Rinri Therapeutics is focused on transforming hearing loss treatment through regenerative cell therapy. Simon Chandler, Chief Executive Officer at Rinri Therapeutics explained that hearing loss is a widespread problem with approximately half a billion people suffering from disabling hearing loss. Despite these high numbers the only existing options are hearing aids and cochlear implants.

Those with neural hearing loss are particularly in need of treatment and the demand has the opportunity to be a multi-billion dollar revenue potential therapy. Rinri has tapped into this market by developing an off-the-shelf allogenic cell therapy that has been tested in preclinical models.

Chandler gave a brief overview of the biology behind hearing, the cochlear is a spiral organ that consists of two sensory cell types: auditory hair cells (mechano transducers) and auditory neurons which transmit signals from the hair cells to the brain stem. These cells are developed in utero in the developing embryo and cannot be repaired or regenerated following birth.

Neural hearing loss has no standard of care at all and impacts 100 million people around the world, therefore Rinri is seeking to treat this issue with regenerative cell therapy. Chandler outlined the mechanism used: “The way we generate these progenitors is by exposing the pluripotent stem cells to the same signalling kind of pathways that the developing cells in the developing embryo would be exposed to. It's converting the

ectoderm into neurosensory cells, and we call this technology Osprey (Otic Sensory Progenitor REgenerative Therapy).”

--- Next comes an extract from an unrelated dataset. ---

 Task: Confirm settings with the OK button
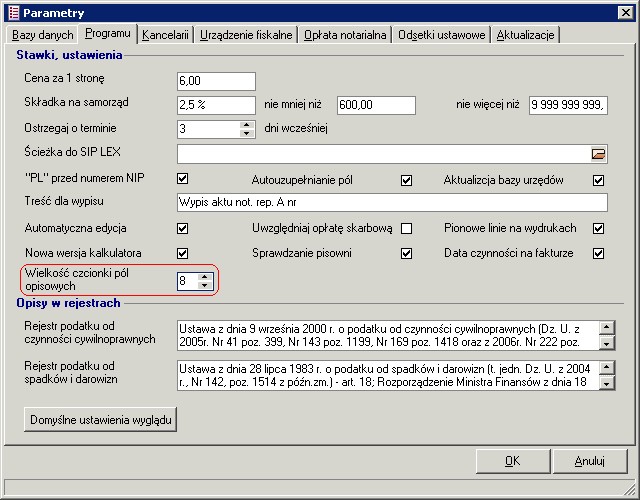pos(512,461)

In their preclinical studies, they used a gerbil model because it has a cochlear that is similar in size to a human one as well as a similar number of sensory cells. Chandler stated that the neurons are removed from these animals and transplanted into the modiolus of the animals. The hearing of the gerbil was monitored using a technique called the auditory brain response (ABR). The study demonstrated long-term safety with no adverse events, tumor formation, or cell escape from the treatment site.

Chandler also mentioned that Rinri’s streamlined manufacturing process produces clinical trial-ready doses within 40 days, ensuring scalability for large patient populations. He said: “We believe basically based on paperwork exercises at the moment, that we can scale this out from the few hundred doses we can manufacture at the moment, we're using this kind of manual process in flasks to something which could generate tens to hundreds of thousands of doses per run. So we can service these massive populations of patients we're targeting.”

Delivering this therapy poses challenges because the cochlear is a difficult organ to access. The human trials will follow the same method as the cochlear implant technique where the surgeon will access the cochlear by drilling a hole in the temporal bone. Chandler mentioned that Rinri is partnering with Advanced Bionics to measure the safety and efficacy of their cells in human patients.

The first human clinical trials are planned for early 2025, with proof-of-concept results expected by early 2026. To sum up, this therapy aligns with current clinical pathways and presents a commercially viable and cost-effective solution to hearing loss.